GNU bug report logs - #29364
27.0.50; Word Wrap doesn't support CJK

Previous Next

Package: emacs;

Reported by: Chunyang Xu <mail <at> xuchunyang.me>

Date: Mon, 20 Nov 2017 12:36:01 UTC

Severity: wishlist

Tags: fixed

Found in version 27.0.50

Fixed in version 28.1

Done: Lars Ingebrigtsen <larsi <at> gnus.org>

Bug is archived. No further changes may be made.

To add a comment to this bug, you must first unarchive it, by sending
a message to control AT debbugs.gnu.org, with unarchive 29364 in the body.
You can then email your comments to 29364 AT debbugs.gnu.org in the normal way.

Toggle the display of automated, internal messages from the tracker.

View this report as an mbox folder, status mbox, maintainer mbox


Report forwarded to bug-gnu-emacs <at> gnu.org:
bug#29364; Package emacs. (Mon, 20 Nov 2017 12:36:01 GMT) Full text and rfc822 format available.

Acknowledgement sent to Chunyang Xu <mail <at> xuchunyang.me>:
New bug report received and forwarded. Copy sent to bug-gnu-emacs <at> gnu.org. (Mon, 20 Nov 2017 12:36:02 GMT) Full text and rfc822 format available.

Message #5 received at submit <at> debbugs.gnu.org (full text, mbox):

From: Chunyang Xu <mail <at> xuchunyang.me>
To: bug-gnu-emacs <at> gnu.org
Subject: 27.0.50; Word Wrap doesn't support CJK
Date: Mon, 20 Nov 2017 20:34:48 +0800
Hello.

For example, here is some Chinese text:

文字文字 English 文字文字文字文字文字文字文字文字文字文字文字文字文字文字文字文字文字文字文字文字文字文字。

in Emacs, turn on Word Wrap via M-x visual-line-mode and adjust window
width (e.g., 87), Emacs displays it as:

---------------------------------------------------------------------------------------
文字文字 English
文字文字文字文字文字文字文字文字文字文字文字文字文字文字文字文字文字文字文字文字文字文
字。

LIST OF TASKS.
1. Summarize the bug report in two sentences.
2. Write out the part of the bug report that runs from "View this report" down to "12:36:02 GMT) Full text and rfc822 format available.", keeping every character the same.

PROVIDED MATERIAL.
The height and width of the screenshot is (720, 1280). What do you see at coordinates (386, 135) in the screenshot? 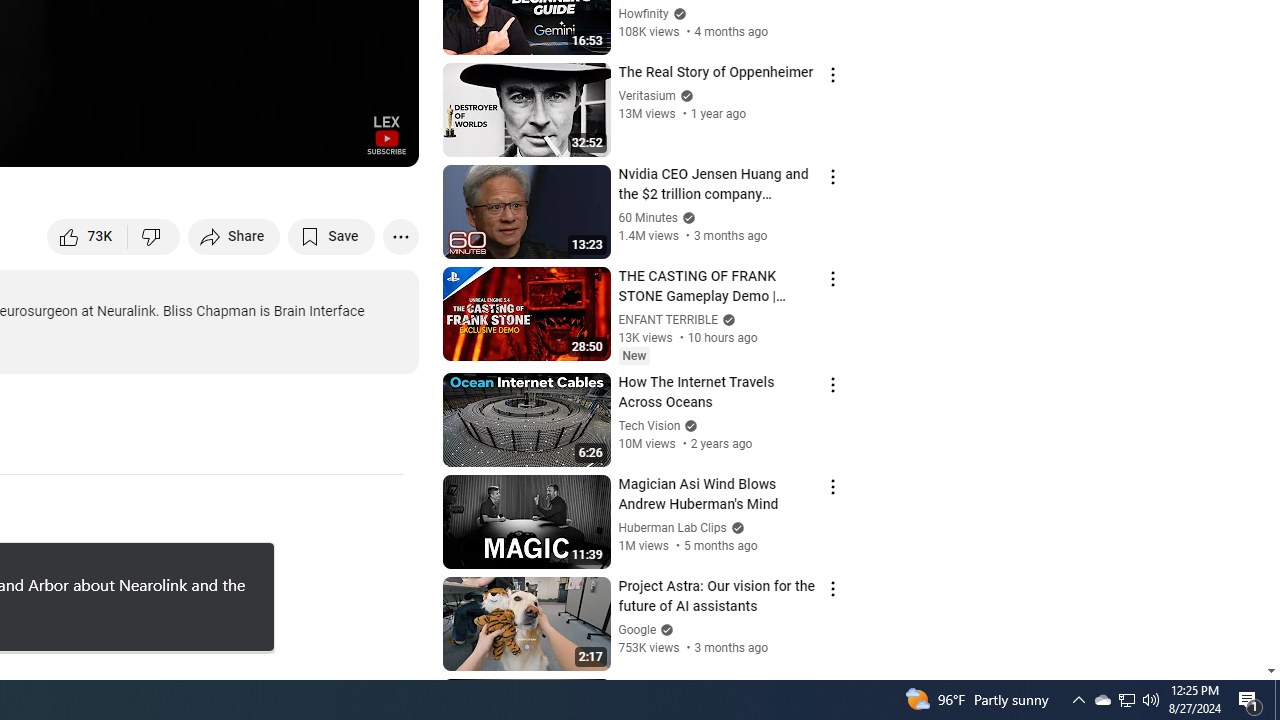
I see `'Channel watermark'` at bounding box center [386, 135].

ANSWERS IN ORDER.
1. Bug #29364, reported by Chunyang Xu on November 20, 2017 against Emacs version 27.0.50, states that Word Wrap doesn't support CJK; it has wishlist severity, was marked fixed in version 28.1 by Lars Ingebrigtsen, and is now archived. The report gives a line of Chinese text with an English word in it and shows that, with Word Wrap turned on through M-x visual-line-mode at a window width such as 87, Emacs displays "文字文字 English" on its own line, followed by the remaining Chinese characters.

2.
View this report as an mbox folder, status mbox, maintainer mbox


Report forwarded to bug-gnu-emacs <at> gnu.org:
bug#29364; Package emacs. (Mon, 20 Nov 2017 12:36:01 GMT) Full text and rfc822 format available.

Acknowledgement sent to Chunyang Xu <mail <at> xuchunyang.me>:
New bug report received and forwarded. Copy sent to bug-gnu-emacs <at> gnu.org. (Mon, 20 Nov 2017 12:36:02 GMT) Full text and rfc822 format available.